Use inference snaps in OpenShell¶
OpenShell is NVIDIA’s safe, private runtime for autonomous AI agents. It provides sandboxed execution environments with controlled inference routing, keeping AI traffic private by proxying model requests through a local gateway. This guide will help you configure OpenShell to use an inference snap as the inference backend for AI agents running inside sandboxes.
You must have OpenShell and an inference snap installed to continue.
Network configuration¶
Since OpenShell’s sandboxes live inside a confined environment, inference snaps have to be configured to accept network connections from different IP addresses. To allow that, the http.host property needs to be modified.
In this guide we will set it to 0.0.0.0 to allow connections from any IP:
sudo gemma4 set http.host=0.0.0.0
Substitute gemma4 with the name of the inference snap you are using. Ensure the inference snap is restarted to apply the change.
Get the inference snap endpoint and model name¶
Use the inference snap’s status command to retrieve the OpenAI endpoint URL and model name.
For example, with the gemma4 snap, run:
gemma4 status
The output will show the endpoint and model information:
engine: nvidia-gpu
services:
server: active
server-webui: active
endpoints:
openai: http://localhost:8336/v1
webui: http://localhost:8337/
model:
name: gemma4-e4b-q4-k-m
Note the openai endpoint URL and the model.name value, as you’ll need them for configuration.

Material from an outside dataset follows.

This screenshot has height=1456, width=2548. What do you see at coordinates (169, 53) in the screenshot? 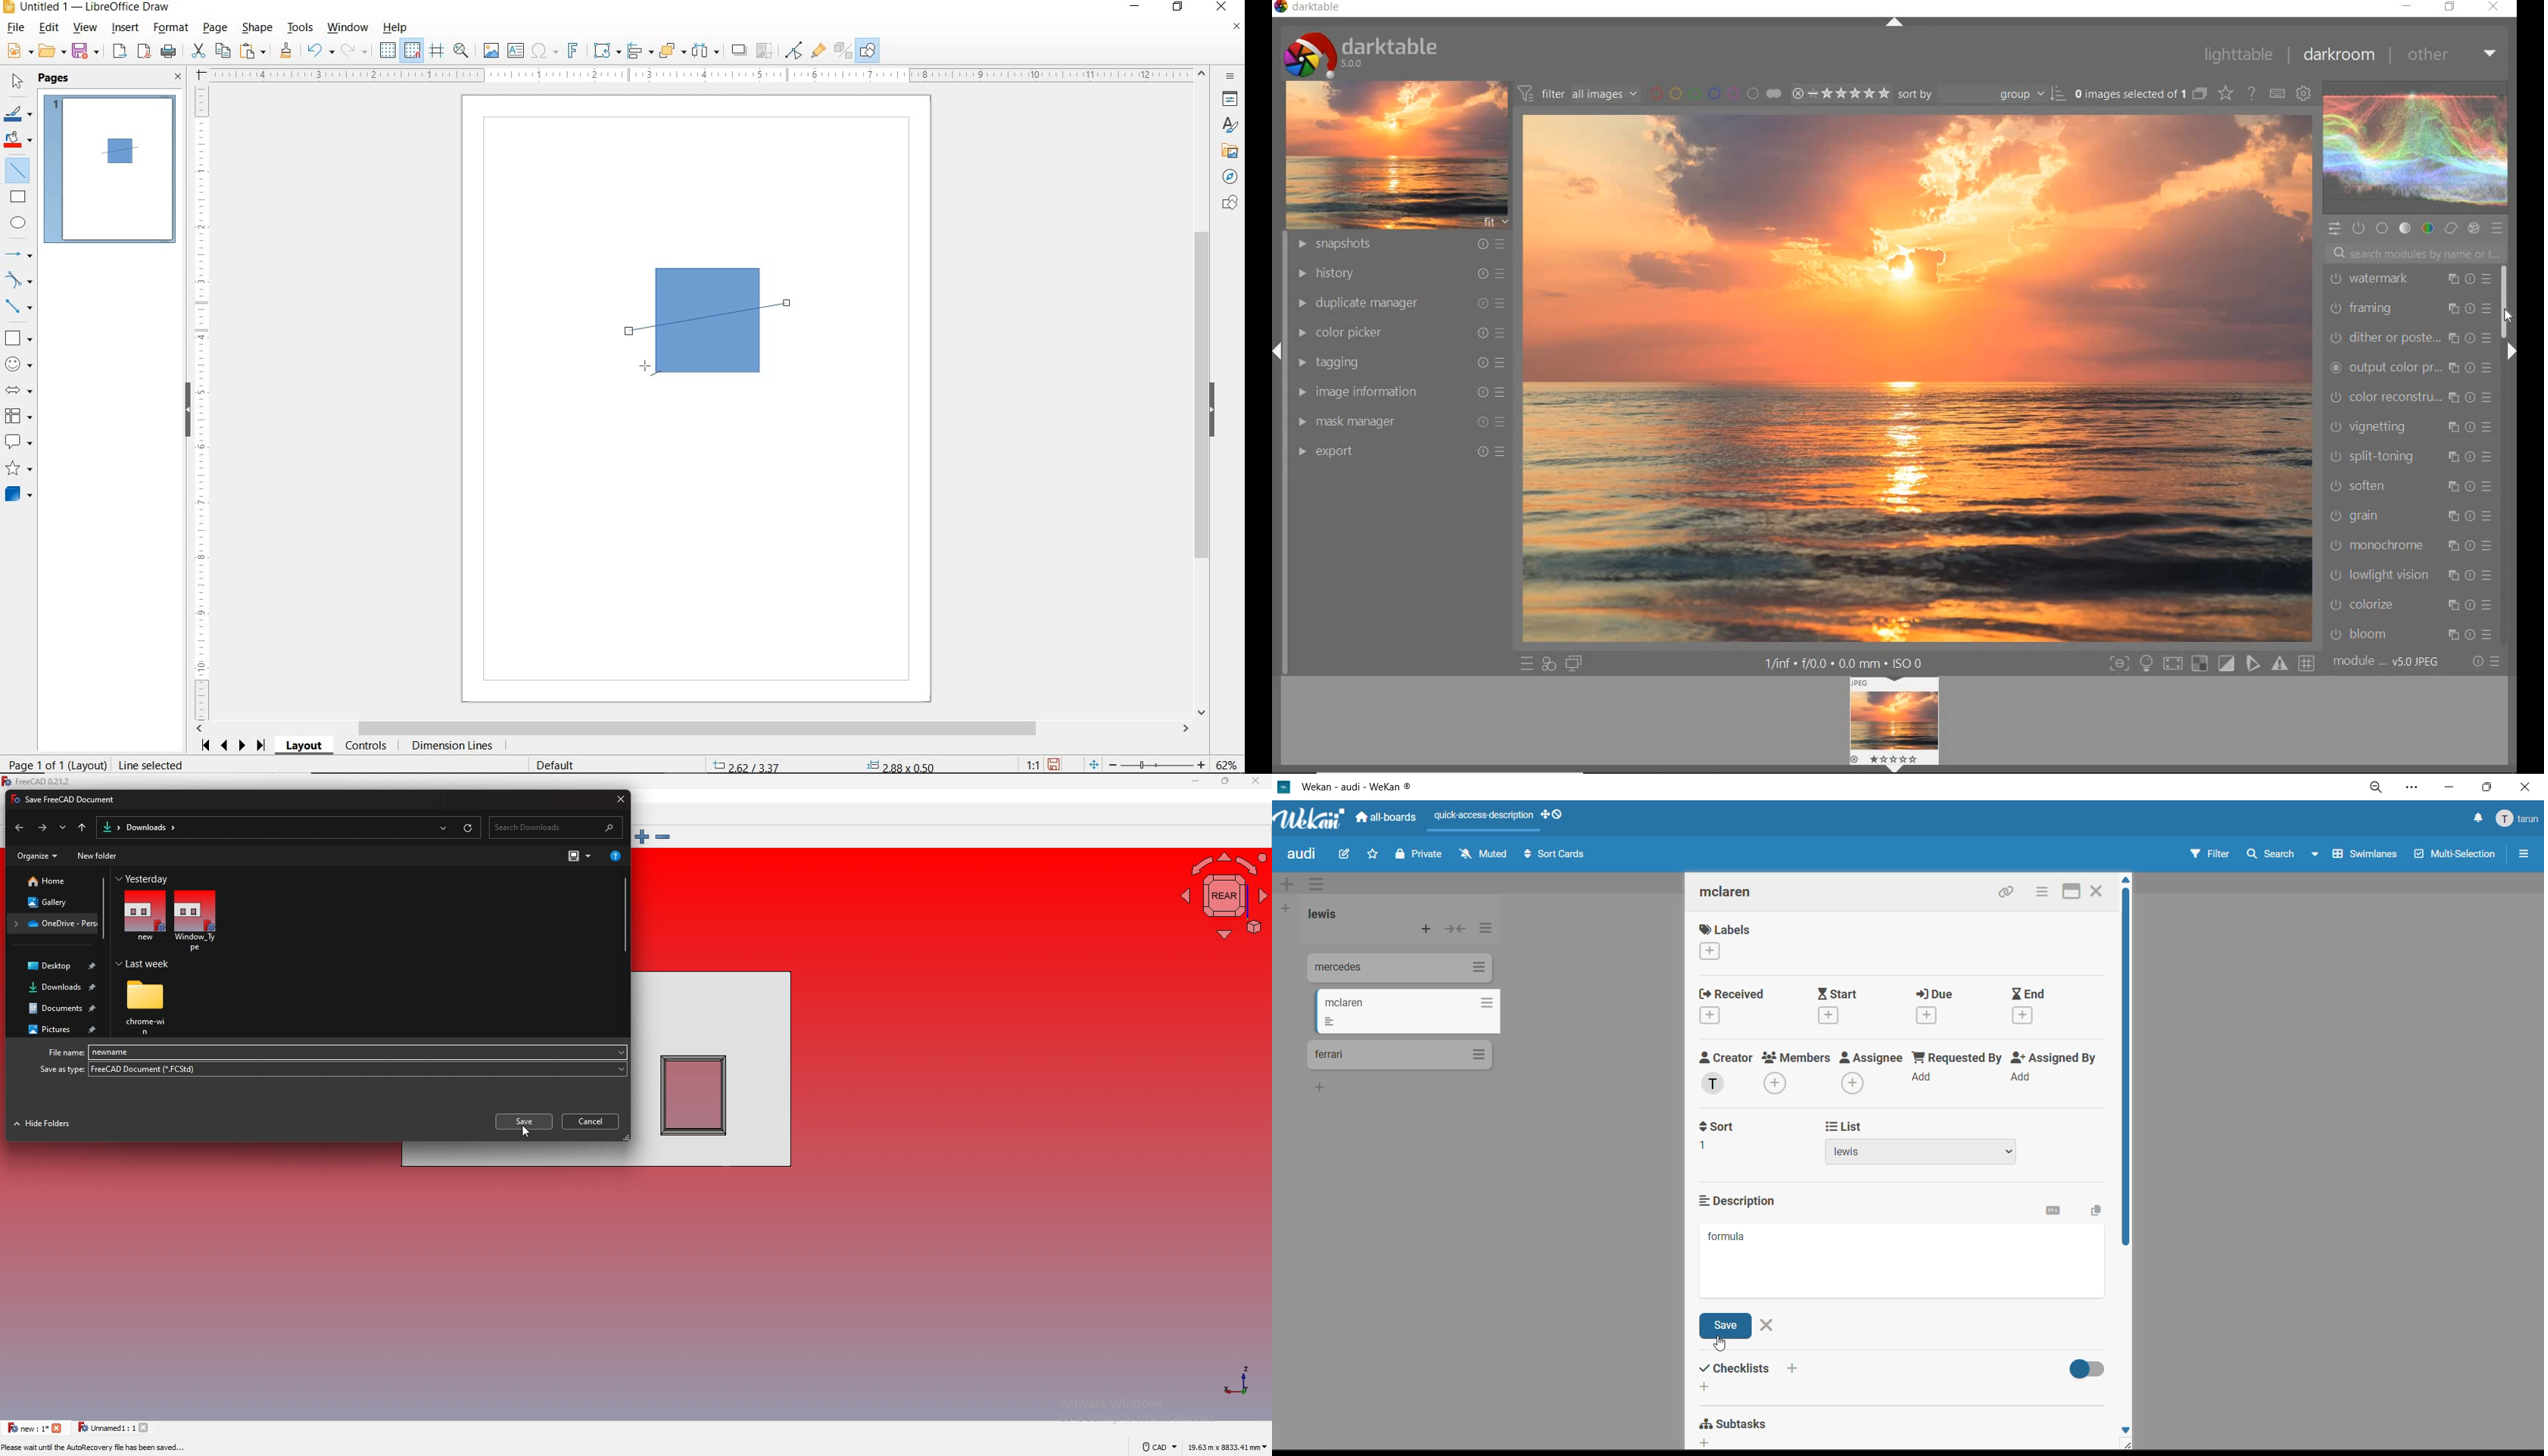
I see `PRINT` at bounding box center [169, 53].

Create an OpenShell provider¶
Create a provider record that points OpenShell to the inference snap’s OpenAI-compatible endpoint.
openshell provider create \
--name gemma4-snap \
--type openai \
--credential OPENAI_API_KEY=not-needed \
--config OPENAI_BASE_URL=http://$(hostname).local:8336/v1
Update the configuration values to match your specific snap:
--name: A unique identifier for this provider (e.g.,gemma4-snap)--credential OPENAI_API_KEY: A placeholder value; the inference snap does not require authentication--config OPENAI_BASE_URL: The inference snap’s OpenAI endpoint, where the host is replaced with your machine’s hostname, obtained by concatenating the output ofhostnamewith the string.local
Note
OpenShell sandboxes cannot reach localhost or 127.0.0.1 on the host directly.
Use your machine’s hostname when building the provider URL, or use the host machine’s LAN IP address.
Set inference routing¶
Point OpenShell’s inference.local endpoint at the provider you created:
openshell inference set \
--provider gemma4-snap \
--model gemma4-e4b-q4-k-m
Make sure to substitute gemma4-snap with the name you’ve chosen in the previous step, and that the model name matches the one obtained with the status command.
Use the inference snap from a sandbox¶
Once configured, any agent running inside an OpenShell sandbox can reach the inference snap through the https://inference.local endpoint.
OpenShell injects the provider credentials and rewrites the model before forwarding each request, so no API key is needed inside the sandbox.
Launch a new sandbox:
openshell sandbox create
Within the sandbox, make a completion request to the inference snap:
curl https://inference.local/v1/responses \
-H "Content-Type: application/json" \
-d '{
"instructions": "You are a helpful assistant.",
"input": "Hello!"
}'
Refer to the OpenShell documentation for details on creating sandboxes and running agents.